I was at such a beach on Oahu when I was sixteen and had my first drink at the original Trader Vic’s, a dirty brown flowering on which a lifetime of umbrella drinks rests. To this day I stare at the surf beyond the Royal Hawaiian banyan tree, and suns set repeatedly. In such shallows I put down aerial roots. The hallucinations of that adolescence seem just as dazzling to me now, after years of dimmer pursuits.
The first minute of a Beethoven sonata contains the kernels from which the rest of it explodes like popcorn. In the same way, I think I, at least, have returned to the scene of the crime in Oahu, to the template where I started, to watch my beginnings from a safe distance. Like weeping over a bad old song, prudence and experience have had no effect on unfortunate melodies. The muzak of youth is forever exempt from judgement. The Chinese lanterns of first love dangle always from the same trees.
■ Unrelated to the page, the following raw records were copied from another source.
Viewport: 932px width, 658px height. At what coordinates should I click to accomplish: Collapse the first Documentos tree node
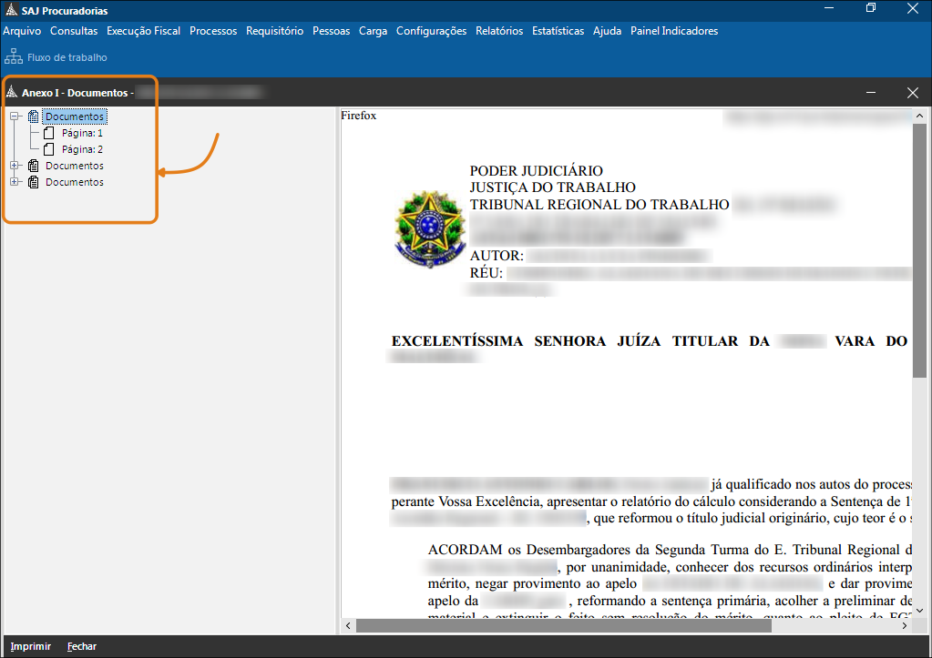15,116
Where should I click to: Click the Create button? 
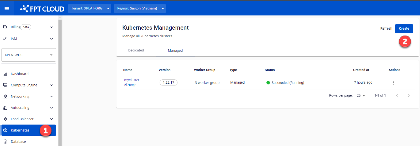pyautogui.click(x=404, y=29)
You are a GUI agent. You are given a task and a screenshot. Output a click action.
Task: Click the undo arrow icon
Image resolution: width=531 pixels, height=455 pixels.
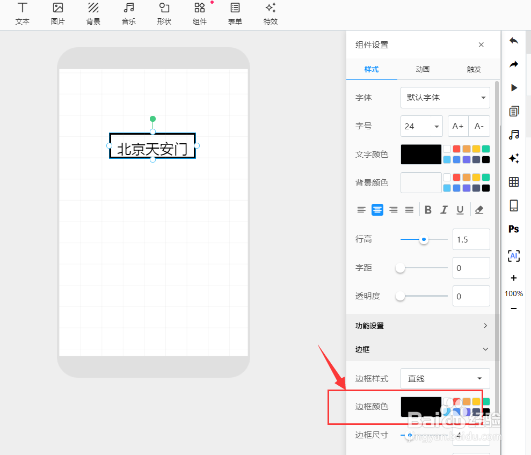tap(513, 40)
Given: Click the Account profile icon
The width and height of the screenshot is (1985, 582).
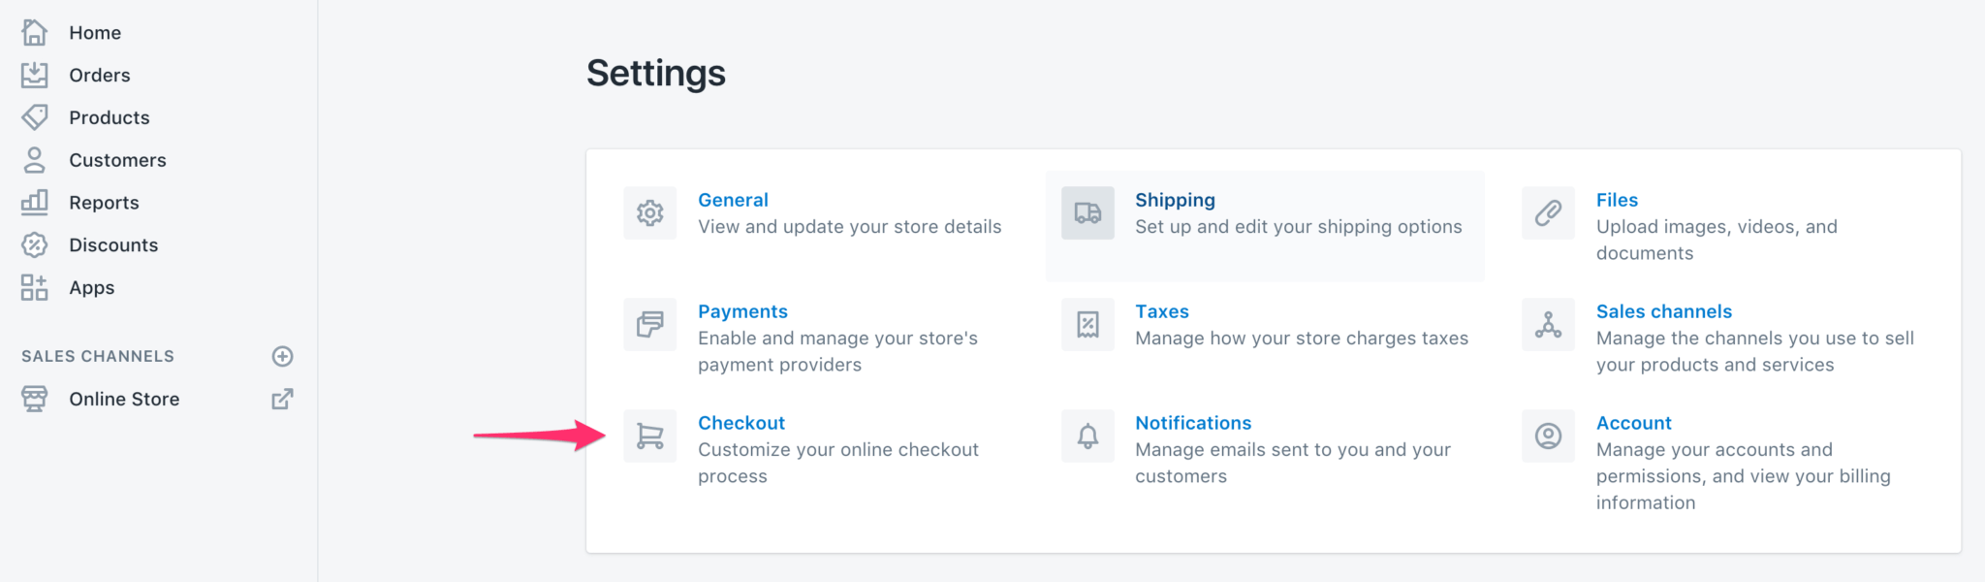Looking at the screenshot, I should [x=1547, y=436].
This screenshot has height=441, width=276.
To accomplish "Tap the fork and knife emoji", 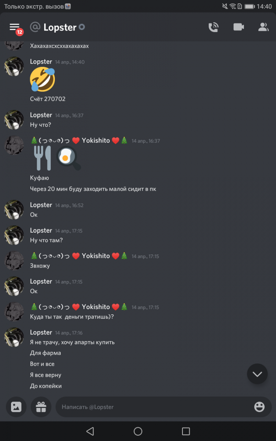I will [43, 158].

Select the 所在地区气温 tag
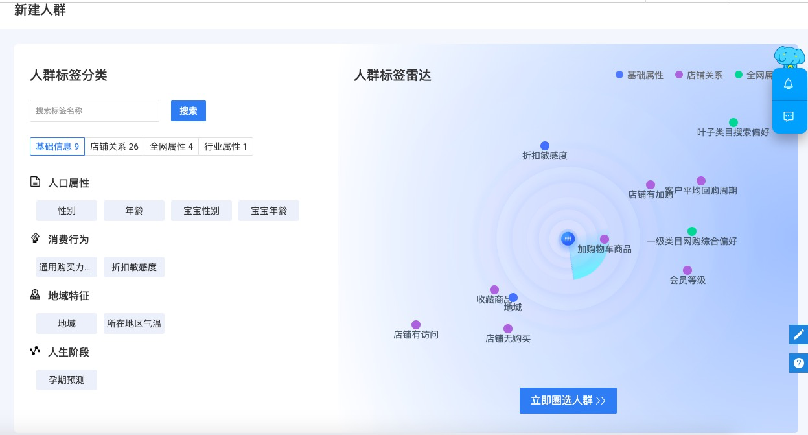coord(134,323)
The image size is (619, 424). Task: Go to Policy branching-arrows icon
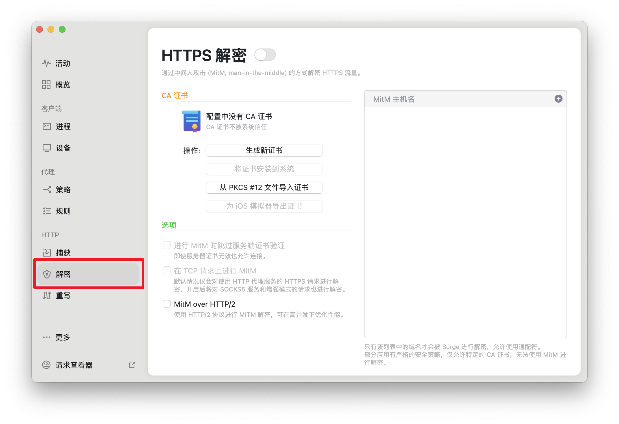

Torchlit processions of haloed, oversexed surfers continue now as they did in my youth; outriggers slap, royal palms curve out of the twilit sand. The sun sets here the way it used to; cause and effect sit on the same beach, looking much the same. Child sailors and cardboard cygnets gliding around like cutout dreams against the violet sun are an inkling that one day the navigators will return, married to real swans in a real sunset, and, as far as I know, they do.
This is a poem to my wife, who was and is (in a quantum world) the future source of my oldest dreams.
I wrote this on Duke’s Beach in Waikiki from 5:02 to 5:39 pm on July 10th, 2003, and rewrote it on August 19th and 20th, 2003, in Kailua, and on July 5th and 6th, 2013, at Torrey Pines in La Jolla.